[Start of section]
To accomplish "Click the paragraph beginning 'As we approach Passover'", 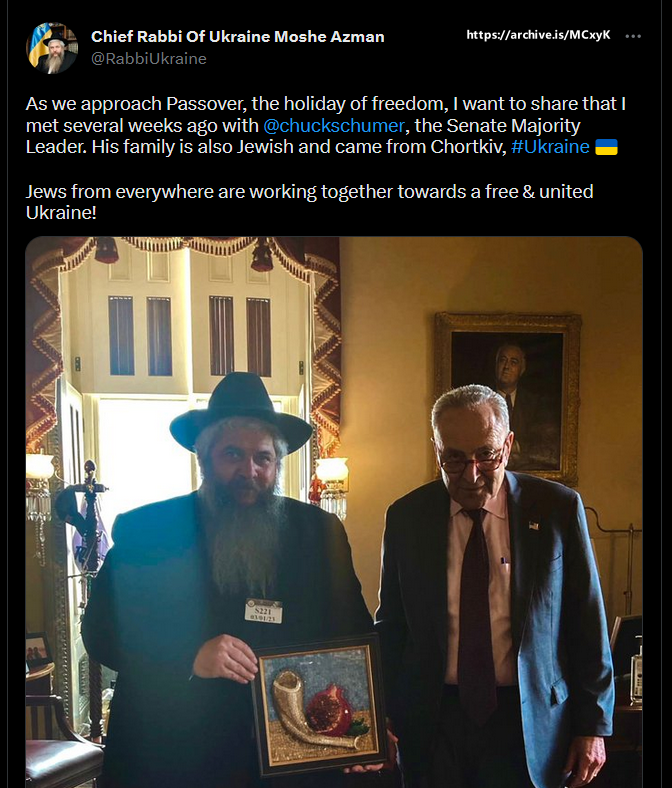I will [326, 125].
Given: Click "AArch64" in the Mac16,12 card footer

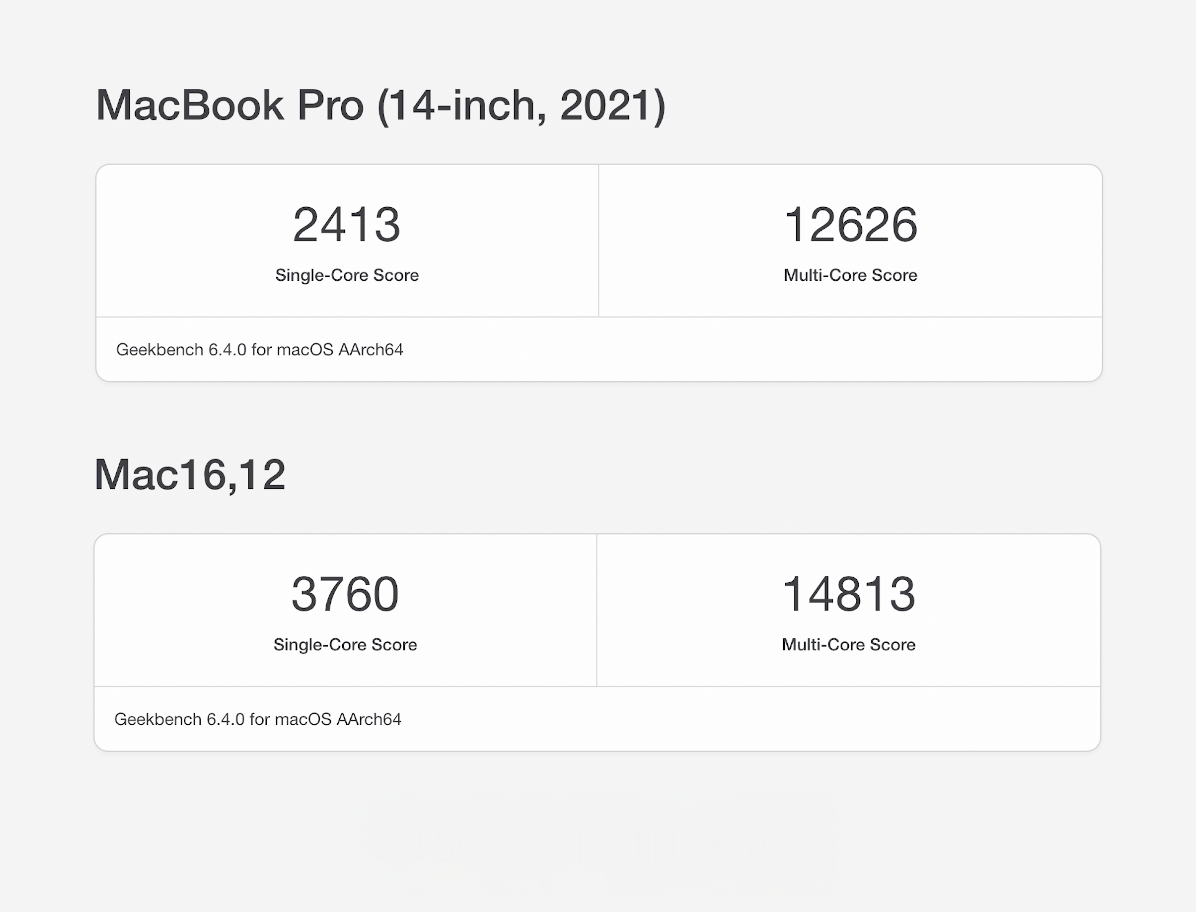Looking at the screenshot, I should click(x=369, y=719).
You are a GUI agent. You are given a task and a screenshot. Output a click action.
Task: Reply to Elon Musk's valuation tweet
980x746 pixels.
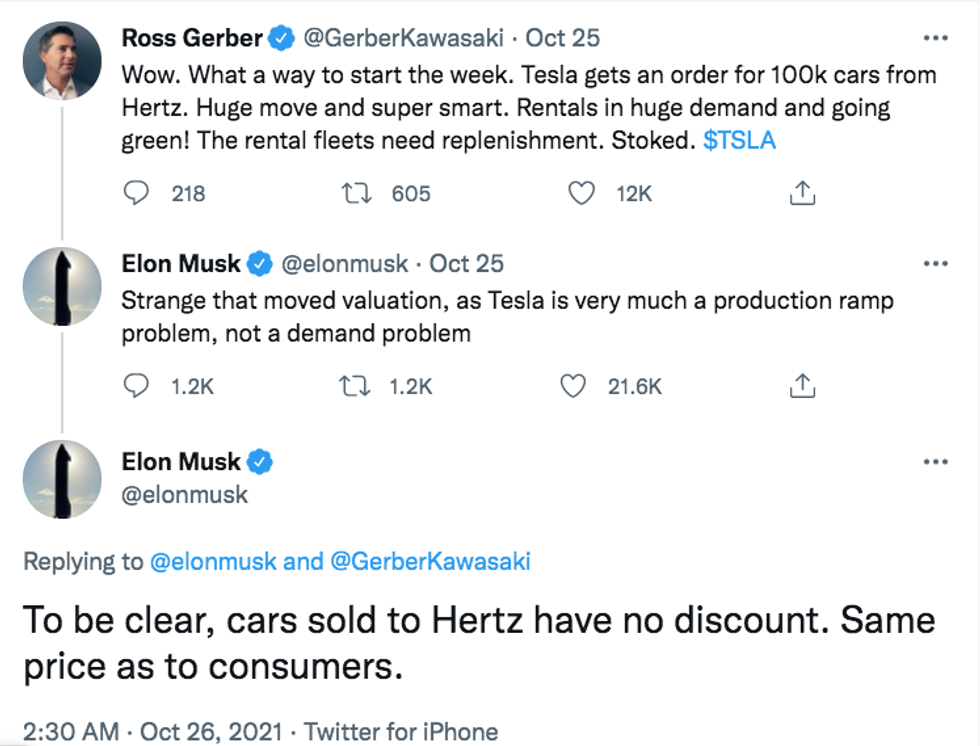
[End of section]
Work instructions
The lines to reproduce run from the line containing "You are a GUI" through the last line of the records above, both included. Copy them exactly and drop the pictures.

Exercise solution
You are a GUI agent. You are given a task and a screenshot. Output a click action.
Task: Reply to Elon Musk's valuation tweet
980x746 pixels.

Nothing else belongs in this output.